All was quiet in the drawing room at Southampton Row when Sir John Jennings burst in, brandishing The Times.

“Well it’s in, my dear! The advert is in! Shall I read it to you?”

His wife looked at him warmly and said gently in her French accent, “I have heard it, peut etre?”

“Perhaps not the final wording. I think I had the polished article in the end. Ahem… ‘Jennings and Jennings, Paranormal Investigators, available for hire in the Home Counties. Are you plagued by supernatural goings on or troubled by fantastical events? We can help, using the most modern scientific advances, to rid you of even the most ancient of terrors. 3 pence an hour, double on Sunday.’”

“Very good, mon cher,” said Marie Jennings, working on some crochet. “Now, I suppose we wait.”

“Indeed,” said Sir John, pacing around the room. “Anytime now we may get a card or a telegram or may even a contact on the new telephonic device.” He indicated a large brass object with a mouthpiece and a listening horn.

“The Queen has one you know!” he added.

“You may have mentioned that,” said Marie.

“Yes, sorry dear, to be such a bore. It’s just so exciting to finally put all of these ideas into action. The years of tinkering, inventing. There was a time when only you believed in me, I fancy, when you were the only one who understood my fascinations.”

Victorian phone 3 (1)“Your Majesty?”

He was interrupted by a buzzing noise coming from the telephonic device.

“What should I do?” he said, turning white.

“Perhaps you should answer it?” said his wife.

Sir John grabbed at the listening horn and put it to his ear and moved to the mouthpiece.

“Your Majesty?” he said, then quickly, “No, no, sorry I just thought… No, no I wasn’t expecting her to… Please stay on the line. Who are we? We are investigators of the paranormal, madam.

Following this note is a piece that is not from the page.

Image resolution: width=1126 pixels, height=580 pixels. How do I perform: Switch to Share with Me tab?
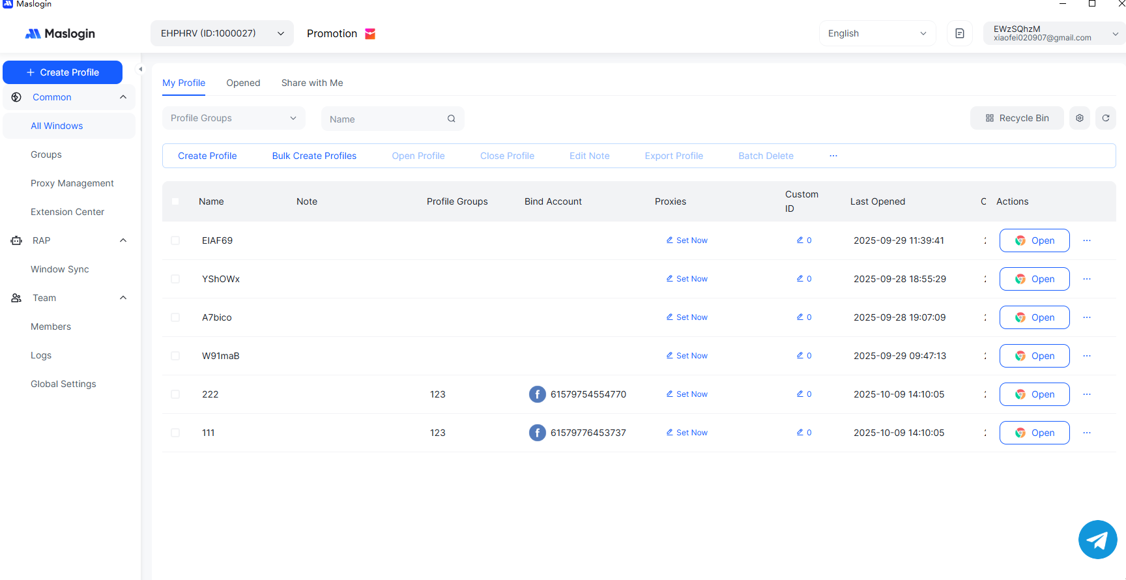pyautogui.click(x=311, y=83)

We use scientific breakthroughs, many of them of my own invention and fashioning to uncover the truth and shed some light on the darkest of domains.”

He winked at his wife as he said this and she smiled indulgently.

“Experience? Well some of our work is of a theoretical nature at this juncture…. Yes, but I’m confident we can… Well let’s say no result, no fee, how’s that? Yes, good… and the nature of the er, event? Oh, a haunting…Oh yes, that shouldn’t present any problem. But surely a priest could be called… Oh, you did… Ran screaming from the building, I see… No, not at all… and the address? Grimley Hall, Woesbury. Well that sounds like a… like a place. You’re about half a day away I think. Tomorrow? Say at lunch? Good.”

Sir John put down the phone.

“Well Mrs Jennings, we have our first case”

Marie smiled up at him and noticed that his hand was only shaking a little.